+++ Study text +++

Doubling Down

17 September - 9 October 2021
Offsite
Leicester Contemporary

Claire Baily, Alia Hamaoui, Jaime Welsh, Jack West, Grace Woodcock

Co-curated with Georgia Stephenson

In the casino, stale air circulates through a complacent ventilation system. The plastic slatted covers of which are the closest thing to a window for what seems like miles. Following the river of garish damask between the hotels – into lobbies, through heavy fire doors, back into foyers of heavy drinkers. The liquor swirls, and so too do figures in black jackets and headsets. A curly coil runs from ear to pocket, firm grip moving from walkie talkie to the hook of a drunk’s elbow. One blink and he’s gone. I look back to the carpet, searching for a join to no avail; it’s been fused so masterfully that I can’t tell where. Coming to a stop opposite a mirror that fits neatly into the wall panelling, I look at myself. I look like jaundice. How long has it been? I lean in to examine my pores – open and shiny – like I’ve been on a long haul flight. I feel eyes creeping on me as I rest my forehead on the cool glass, for one, two, three – deep breath. I turn around and no-one is there.

The watchtower is an easy shift, great on a hangover. The winding staircase can be a challenge, but once you’ve made it, you’re swigging your coffee at the top of the Space Needle. From my seat I can spin a full 360 – scanning every cell in The Panopticon. I used to pick a different in-mate each time, spending my full two hours with them. Nowadays my curiosity is waning and I keep my eyes moving to make sure there’s no trouble. In fact there rarely is. The in-mates have no way of knowing if we’ve got eyes on them, so they always assume that we have. Sometimes I’ll hit the alarm at random to keep the flame alive. Don’t whine that it’s not fair, it’s just part of the job.

Architectures of surveillance are part of contemporary life – from pub bouncers, to Ring doorbells to the Track & Trace app. States and communities (in the UK especially) implement a variety of technologies that allow for coercive control of their citizens. This coercion aims to create a more stable society with individuals governing their own behaviour. It was British philosopher Jeremy Bentham who designed both the physical institutional building of the Panopticon (Latin: all-sight), as well as the wider system of control based on its methods. The building, not necessarily a prison, sought maximum efficiency. With a central observation tower that allowed uninterrupted views into all chambers, meaning doctors could attend to their patients more urgently, or guards could punish their prisoners without delay. But for a prisoner or a patient, there is no psychological freedom permitted from the assumption that they are being observed.

+++

**Problem description:** Do the following statements agree with the exhibition text? Answer yes or no for each, quoting the deciding words of the text. (a) The exhibition closed on 9 October 2021. (b) Jeremy Bentham meant the Panopticon building to serve only as a prison. (c) The watchtower guard never sets off the alarm without a reason. The items that come after the exhibition text are separate material.

+++ Dataset excerpts +++

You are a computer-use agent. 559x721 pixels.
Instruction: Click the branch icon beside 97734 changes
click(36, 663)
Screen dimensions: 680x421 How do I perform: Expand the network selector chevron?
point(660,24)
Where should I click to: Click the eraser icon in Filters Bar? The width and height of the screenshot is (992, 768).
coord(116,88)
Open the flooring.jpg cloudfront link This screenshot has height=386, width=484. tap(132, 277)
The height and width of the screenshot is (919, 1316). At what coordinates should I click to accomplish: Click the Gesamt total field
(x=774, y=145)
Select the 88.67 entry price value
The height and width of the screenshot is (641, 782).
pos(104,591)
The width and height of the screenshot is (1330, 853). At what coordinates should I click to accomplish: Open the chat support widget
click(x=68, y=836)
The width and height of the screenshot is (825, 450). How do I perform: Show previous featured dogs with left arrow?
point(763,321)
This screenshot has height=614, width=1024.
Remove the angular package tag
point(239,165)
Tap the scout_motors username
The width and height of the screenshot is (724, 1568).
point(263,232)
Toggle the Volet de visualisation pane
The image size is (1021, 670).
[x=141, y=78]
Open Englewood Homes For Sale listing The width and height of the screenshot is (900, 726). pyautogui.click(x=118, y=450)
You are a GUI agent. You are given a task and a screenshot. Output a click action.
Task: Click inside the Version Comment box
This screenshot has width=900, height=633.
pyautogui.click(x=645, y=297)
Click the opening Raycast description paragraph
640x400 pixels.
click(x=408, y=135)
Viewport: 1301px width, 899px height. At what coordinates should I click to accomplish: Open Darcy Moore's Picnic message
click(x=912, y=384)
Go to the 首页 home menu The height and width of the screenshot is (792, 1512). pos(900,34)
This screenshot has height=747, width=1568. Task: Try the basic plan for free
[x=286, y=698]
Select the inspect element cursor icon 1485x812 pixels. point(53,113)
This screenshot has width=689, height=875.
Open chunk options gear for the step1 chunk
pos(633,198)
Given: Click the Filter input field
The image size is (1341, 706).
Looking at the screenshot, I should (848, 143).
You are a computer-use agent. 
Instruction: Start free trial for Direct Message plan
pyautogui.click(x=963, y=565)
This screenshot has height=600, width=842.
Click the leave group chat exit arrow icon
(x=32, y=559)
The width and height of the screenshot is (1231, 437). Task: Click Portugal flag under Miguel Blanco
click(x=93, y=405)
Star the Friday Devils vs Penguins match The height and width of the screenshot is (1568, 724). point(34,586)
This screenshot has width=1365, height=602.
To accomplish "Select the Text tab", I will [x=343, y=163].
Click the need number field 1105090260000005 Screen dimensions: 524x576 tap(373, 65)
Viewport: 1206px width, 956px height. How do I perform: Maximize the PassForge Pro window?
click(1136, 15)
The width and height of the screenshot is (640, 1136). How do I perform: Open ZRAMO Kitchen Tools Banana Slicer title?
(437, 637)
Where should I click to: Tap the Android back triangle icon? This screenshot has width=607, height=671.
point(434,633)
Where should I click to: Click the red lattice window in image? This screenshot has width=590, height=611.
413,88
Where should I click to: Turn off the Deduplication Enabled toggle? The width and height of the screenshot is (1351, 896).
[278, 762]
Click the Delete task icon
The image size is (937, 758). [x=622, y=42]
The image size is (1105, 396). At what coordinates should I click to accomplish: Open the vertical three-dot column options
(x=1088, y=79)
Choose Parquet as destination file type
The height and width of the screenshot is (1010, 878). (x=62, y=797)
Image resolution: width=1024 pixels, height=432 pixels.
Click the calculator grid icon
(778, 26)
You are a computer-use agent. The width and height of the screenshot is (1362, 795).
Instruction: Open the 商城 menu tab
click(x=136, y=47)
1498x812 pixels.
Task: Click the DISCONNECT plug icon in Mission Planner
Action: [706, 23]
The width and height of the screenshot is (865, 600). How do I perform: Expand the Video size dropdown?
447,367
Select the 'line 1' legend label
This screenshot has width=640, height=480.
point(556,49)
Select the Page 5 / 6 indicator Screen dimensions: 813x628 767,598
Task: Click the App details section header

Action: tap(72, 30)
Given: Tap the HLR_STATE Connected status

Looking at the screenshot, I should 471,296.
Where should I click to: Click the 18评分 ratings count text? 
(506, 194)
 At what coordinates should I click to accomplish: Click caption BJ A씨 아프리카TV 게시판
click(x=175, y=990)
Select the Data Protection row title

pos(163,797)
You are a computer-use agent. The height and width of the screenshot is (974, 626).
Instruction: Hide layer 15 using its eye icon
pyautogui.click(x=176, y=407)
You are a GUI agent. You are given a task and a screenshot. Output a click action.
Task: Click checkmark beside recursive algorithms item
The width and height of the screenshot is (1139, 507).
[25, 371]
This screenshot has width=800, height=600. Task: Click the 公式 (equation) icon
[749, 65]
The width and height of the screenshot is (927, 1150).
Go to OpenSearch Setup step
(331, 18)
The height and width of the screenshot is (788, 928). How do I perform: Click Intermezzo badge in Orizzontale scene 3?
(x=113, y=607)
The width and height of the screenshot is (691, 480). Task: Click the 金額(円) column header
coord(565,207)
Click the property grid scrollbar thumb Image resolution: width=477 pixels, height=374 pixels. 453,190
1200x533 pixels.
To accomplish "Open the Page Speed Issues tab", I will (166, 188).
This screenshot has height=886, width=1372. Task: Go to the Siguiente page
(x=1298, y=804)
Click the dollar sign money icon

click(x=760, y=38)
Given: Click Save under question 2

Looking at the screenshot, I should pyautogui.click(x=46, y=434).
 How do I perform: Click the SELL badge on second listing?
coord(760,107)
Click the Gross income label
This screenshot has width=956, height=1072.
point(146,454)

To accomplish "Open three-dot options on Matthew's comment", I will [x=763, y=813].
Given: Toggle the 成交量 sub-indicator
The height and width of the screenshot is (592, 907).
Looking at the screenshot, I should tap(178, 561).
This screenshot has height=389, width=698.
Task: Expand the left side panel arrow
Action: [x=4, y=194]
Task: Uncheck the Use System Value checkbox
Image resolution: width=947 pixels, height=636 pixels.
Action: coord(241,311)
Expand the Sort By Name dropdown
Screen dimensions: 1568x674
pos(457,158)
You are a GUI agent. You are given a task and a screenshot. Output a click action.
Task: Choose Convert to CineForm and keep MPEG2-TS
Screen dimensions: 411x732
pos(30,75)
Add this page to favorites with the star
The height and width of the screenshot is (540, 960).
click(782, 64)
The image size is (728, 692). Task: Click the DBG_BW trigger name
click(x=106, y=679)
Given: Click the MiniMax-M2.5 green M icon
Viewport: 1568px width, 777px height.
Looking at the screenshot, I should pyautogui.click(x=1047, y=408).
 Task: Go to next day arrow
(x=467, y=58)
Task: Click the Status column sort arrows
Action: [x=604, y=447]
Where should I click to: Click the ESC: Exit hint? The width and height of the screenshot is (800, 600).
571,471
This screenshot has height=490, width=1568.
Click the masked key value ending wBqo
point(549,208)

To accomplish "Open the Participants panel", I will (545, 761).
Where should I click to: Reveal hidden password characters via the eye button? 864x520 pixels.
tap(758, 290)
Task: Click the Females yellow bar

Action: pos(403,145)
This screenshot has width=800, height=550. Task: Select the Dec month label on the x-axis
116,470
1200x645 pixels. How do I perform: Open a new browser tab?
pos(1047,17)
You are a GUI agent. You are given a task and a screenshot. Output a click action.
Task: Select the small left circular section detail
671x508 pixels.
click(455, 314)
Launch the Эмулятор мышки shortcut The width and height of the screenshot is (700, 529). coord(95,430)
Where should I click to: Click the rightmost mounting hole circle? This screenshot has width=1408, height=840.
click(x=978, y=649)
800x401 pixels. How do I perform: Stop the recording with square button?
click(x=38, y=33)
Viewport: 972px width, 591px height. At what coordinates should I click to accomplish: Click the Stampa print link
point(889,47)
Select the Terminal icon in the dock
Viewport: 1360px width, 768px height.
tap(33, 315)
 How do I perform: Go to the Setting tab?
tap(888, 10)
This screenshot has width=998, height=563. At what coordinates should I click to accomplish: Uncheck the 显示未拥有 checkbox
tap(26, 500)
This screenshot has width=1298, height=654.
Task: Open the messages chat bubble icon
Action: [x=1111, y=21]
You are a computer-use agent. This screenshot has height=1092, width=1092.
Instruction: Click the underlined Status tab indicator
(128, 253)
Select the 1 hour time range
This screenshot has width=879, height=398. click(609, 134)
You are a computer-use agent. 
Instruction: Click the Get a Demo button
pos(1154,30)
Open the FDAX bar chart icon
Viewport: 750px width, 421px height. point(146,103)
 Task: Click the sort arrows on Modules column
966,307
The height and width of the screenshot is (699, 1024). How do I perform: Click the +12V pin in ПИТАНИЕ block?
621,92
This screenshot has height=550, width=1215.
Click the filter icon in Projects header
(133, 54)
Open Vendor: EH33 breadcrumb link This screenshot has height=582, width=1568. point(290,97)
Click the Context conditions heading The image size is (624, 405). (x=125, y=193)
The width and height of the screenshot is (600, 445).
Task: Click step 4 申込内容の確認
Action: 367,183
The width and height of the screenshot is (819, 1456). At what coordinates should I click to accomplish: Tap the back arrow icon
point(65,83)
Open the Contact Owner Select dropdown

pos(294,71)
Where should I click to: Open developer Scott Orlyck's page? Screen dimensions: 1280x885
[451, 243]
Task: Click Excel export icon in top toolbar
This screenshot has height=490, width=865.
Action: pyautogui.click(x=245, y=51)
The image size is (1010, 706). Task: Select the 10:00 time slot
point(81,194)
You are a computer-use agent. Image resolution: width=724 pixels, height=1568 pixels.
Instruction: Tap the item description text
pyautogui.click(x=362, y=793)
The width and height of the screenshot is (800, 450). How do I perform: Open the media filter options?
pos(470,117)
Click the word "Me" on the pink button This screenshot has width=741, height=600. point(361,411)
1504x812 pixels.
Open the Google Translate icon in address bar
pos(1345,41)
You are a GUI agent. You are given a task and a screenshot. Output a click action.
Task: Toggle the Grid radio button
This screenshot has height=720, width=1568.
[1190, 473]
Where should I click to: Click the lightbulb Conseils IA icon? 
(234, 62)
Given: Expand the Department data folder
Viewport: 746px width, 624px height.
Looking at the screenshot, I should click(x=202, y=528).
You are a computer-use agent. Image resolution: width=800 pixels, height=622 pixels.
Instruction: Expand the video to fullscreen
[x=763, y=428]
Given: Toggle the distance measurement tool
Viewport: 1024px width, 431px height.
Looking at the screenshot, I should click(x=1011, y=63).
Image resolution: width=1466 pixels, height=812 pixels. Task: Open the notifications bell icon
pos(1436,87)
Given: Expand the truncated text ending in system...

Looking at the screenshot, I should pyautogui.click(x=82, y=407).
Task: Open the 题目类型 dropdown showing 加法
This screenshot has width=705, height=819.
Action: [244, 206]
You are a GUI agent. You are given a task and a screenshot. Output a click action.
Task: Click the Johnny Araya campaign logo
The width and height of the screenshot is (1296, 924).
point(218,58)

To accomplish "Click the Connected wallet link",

+++

**Solution to this problem:**
(a) Yes: "17 September - 9 October 2021"
(b) No: "The building, not necessarily a prison, sought maximum efficiency."
(c) No: "Sometimes I’ll hit the alarm at random to keep the flame alive."